** PAGE TEXT **

Smart Routing
Route requests across models and providers with A/B testing, budget controls, and automatic fallback chains. Optimize for cost, latency, or quality without changing client code.
How It Works
Route configurations define rules for directing traffic. When a request arrives, the routing engine evaluates rules in priority order to select the target model and provider. Routes can split traffic (A/B), enforce budgets, and fall back to alternates on failure.
Request → Routing Engine ├── A/B Test match? → Split to variant A or B ├── Budget exceeded? → Route to cheaper fallback ├── Primary healthy? → Route to primary └── Primary down? → Fallback chain
Create a Route
curl https://api.agilecloud.ai/api/v1/routes \
-H "Authorization: Bearer YOUR_API_KEY" \
-H "Content-Type: application/json" \
-d '{
"name": "production-chat",
"match_model": "default-chat",
"strategy": "fallback",
"targets": [
{"model": "qwen-2.5-3b", "weight": 1.0},
{"model": "gpt-4o-mini", "weight": 1.0, "fallback": true}
]
}'A/B Testing
Split traffic between models to compare latency, quality, and cost. Results are tracked per-variant with statistical significance.
curl https://api.agilecloud.ai/api/v1/routes \
-H "Authorization: Bearer YOUR_API_KEY" \
-H "Content-Type: application/json" \
-d '{
"name": "model-comparison",
"match_model": "chat-model",
"strategy": "ab_test",
"targets": [
{"model": "qwen-2.5-3b", "weight": 0.5},
{"model": "gpt-4o-mini", "weight": 0.5}
]
}'Budget Controls
Set spending limits to prevent runaway costs. When the budget is exhausted, requests are routed to a cheaper model or rejected.
# Get budget status
curl https://api.agilecloud.ai/api/v1/budget/status \
-H "Authorization: Bearer YOUR_API_KEY"
# Response
{
"budget_usd": 500.00,
"spent_usd": 142.30,
"remaining_usd": 357.70,
"forecast_end_of_month_usd": 284.60,
"period": "2025-01"
}
# Update budget config
curl -X PATCH https://api.agilecloud.ai/api/v1/budget/config \
-H "Authorization: Bearer YOUR_API_KEY" \
-H "Content-Type: application/json" \
-d '{
"monthly_budget_usd": 500.00,
"alert_threshold_pct": 80,
"overage_action": "downgrade_model"
}'Fallback Chains
When a primary backend is unhealthy or overloaded, the routing engine automatically falls through to the next target in the chain. Health is monitored continuously — when the primary recovers, traffic returns automatically.
Dry-Run Evaluation
Test routing rules without sending actual requests:
curl https://api.agilecloud.ai/api/v1/routes/evaluate \
-H "Authorization: Bearer YOUR_API_KEY" \
-H "Content-Type: application/json" \
-d '{
"model": "default-chat",
"customer_id": "cust_abc"
}'
# Response shows which route and target would be selectedEndpoints
| Method | Path | Description |
|---|---|---|
| POST | /api/v1/routes | Create route |
| GET | /api/v1/routes | List routes |
| GET | /api/v1/routes/{route_id} | Get route |
| PATCH | /api/v1/routes/{route_id} | Update route |
| DELETE | /api/v1/routes/{route_id} | Delete route |
| POST | /api/v1/routes/evaluate | Dry-run evaluate |
| GET | /api/v1/budget/status | Budget status |
| GET | /api/v1/budget/config | Get budget config |
| PATCH | /api/v1/budget/config | Update budget config |
Tier Availability
Smart routing, A/B testing, and budget controls are available on Business and above.

** ASSIGNMENT A **
According to the smart routing page, which plans offer smart routing, A/B testing, and budget controls?
** ASSIGNMENT B **
Reproduce the smart routing page text between "How It Works" and "alternates on failure.", inclusive.

** DATA FOR REVIEW **
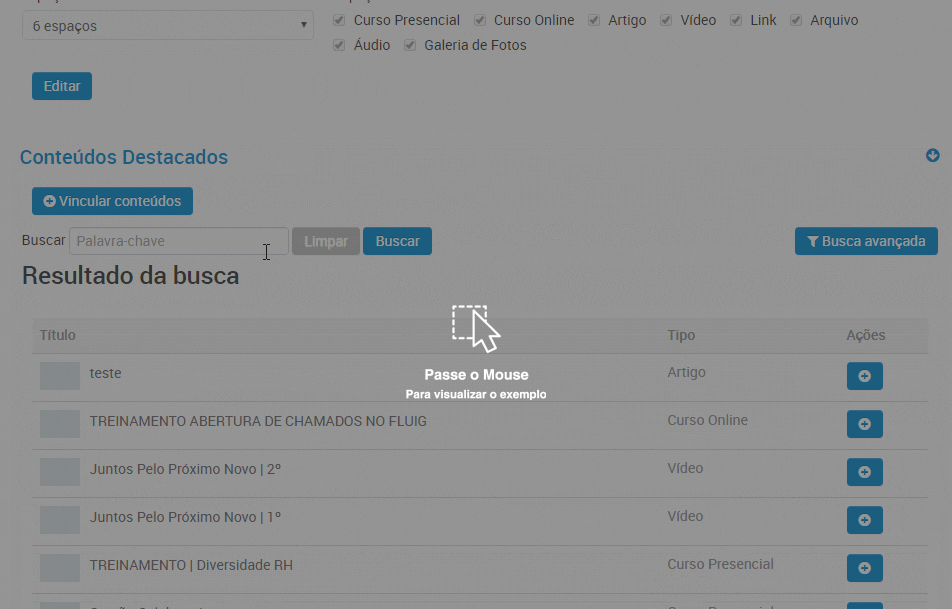Add Juntos Pelo Próximo Novo 2º via plus icon
This screenshot has width=952, height=609.
tap(864, 472)
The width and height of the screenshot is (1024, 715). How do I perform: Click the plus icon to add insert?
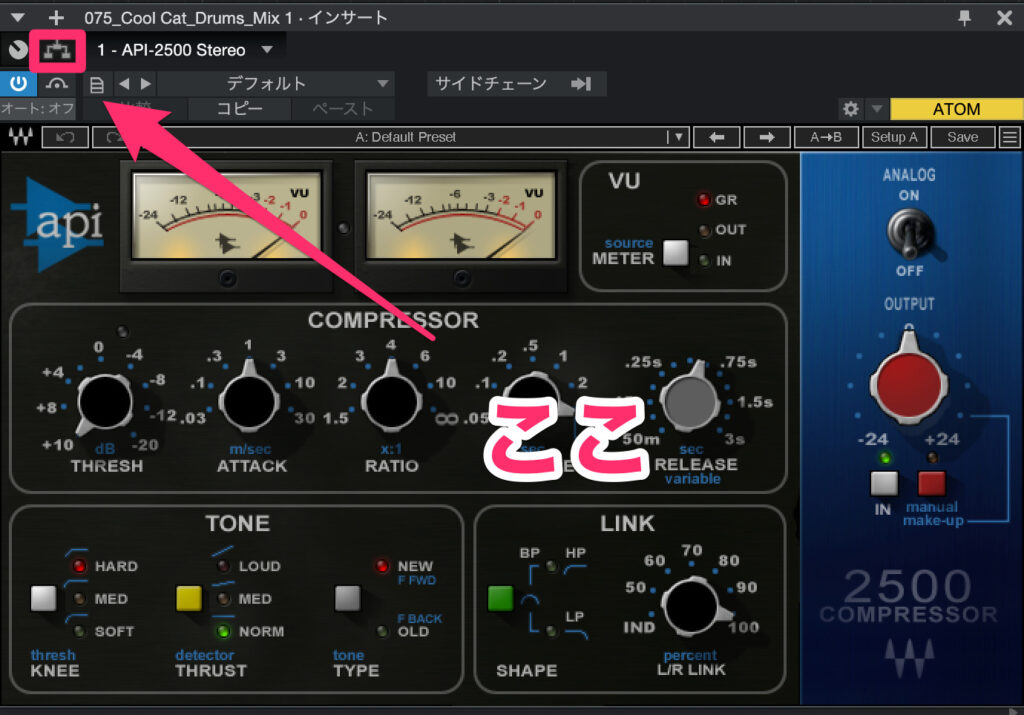(56, 17)
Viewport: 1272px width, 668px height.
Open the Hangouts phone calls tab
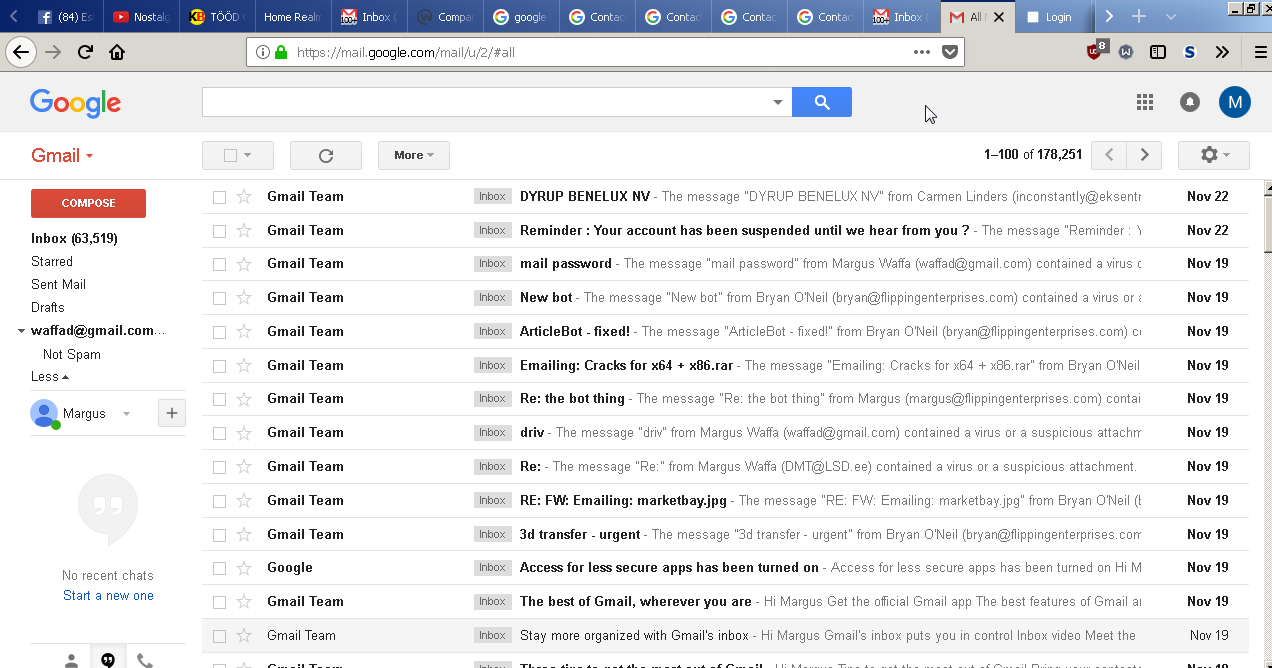click(x=145, y=660)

** PROBLEM SOLUTION A **
Business and above.

** PROBLEM SOLUTION B **
How It Works
Route configurations define rules for directing traffic. When a request arrives, the routing engine evaluates rules in priority order to select the target model and provider. Routes can split traffic (A/B), enforce budgets, and fall back to alternates on failure.